Huge volumes of data in all forms (text, videos, images, etc) are generated daily. All these data need to be analyzed to gain valuable insight for decision-making.

2. Moore’s law

The computing power required to process these huge data volumes are now possible due to advancement in computing devices and storage. For example, GPU and TPU have significantly reduced the time needed to run some algorithms that usually took about weeks and months to compile.

Data Science involves the activity of analyzing large and usually messy datasets in order to extract knowledge and insight for decision-making.

Data Science is an interdisciplinary field of study that includes maths, computer science, etc.

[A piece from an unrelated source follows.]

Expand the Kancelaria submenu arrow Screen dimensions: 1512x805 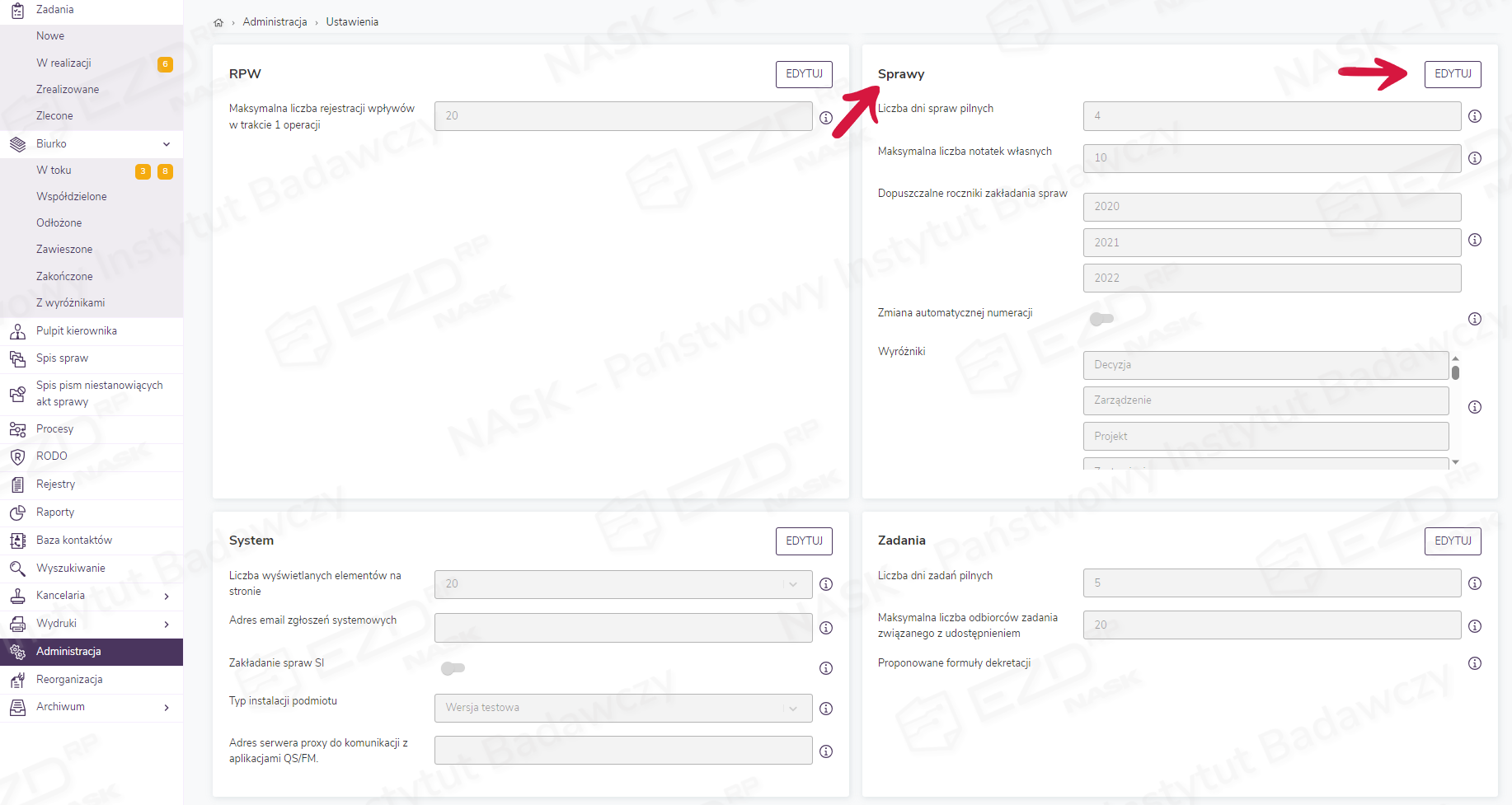[x=167, y=597]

The following are the required skills that make a great data scientist;

  1. Curiosity: Data Science involves uncovering knowledge and insight buried deep in messy data. This means that to excel as a Data Scientist, you must learn to embrace your curiosity and explore options.
  2. Problem-Solving: Data Scientist are problem-solvers. They use insights from data to solve real world problems.
  3. Communication Skills: The ability to communicate insight in a clear way for non-technical people to understand is crucial to the success of any Data Scientist.
  4. People Skills: Data Scientist rarely work alone. As such, the ability to work well with other people is important for any data scientist to master if they will get far.
  5. Critical Thinking: The ability to analyze situations/solutions/problems and select the most viable from alternatives as well as continually evaluate the solution so as to make incremental changes is required for anyone who want to be a Data Scientist
  1. Coding (Python/R/etc.): Coding is an essential part of the skill set of a Data Scientist. Python and R are the most popular languages used in Data Science. Python has many tools that makes the work of a Data Scientist easy. Examples include Numpy, Pandas, Matplotlib, etc.
  2. SQL: Databases are the primary storage of most of our data. It therefore crucial that you learn to write SQL queries to retrieve data from databases.
  3. Big Data: Large volumes of data requires large processing capacity. That is why technologies like Hadoop, Apache Spark were created to handle these huge data with its attributes.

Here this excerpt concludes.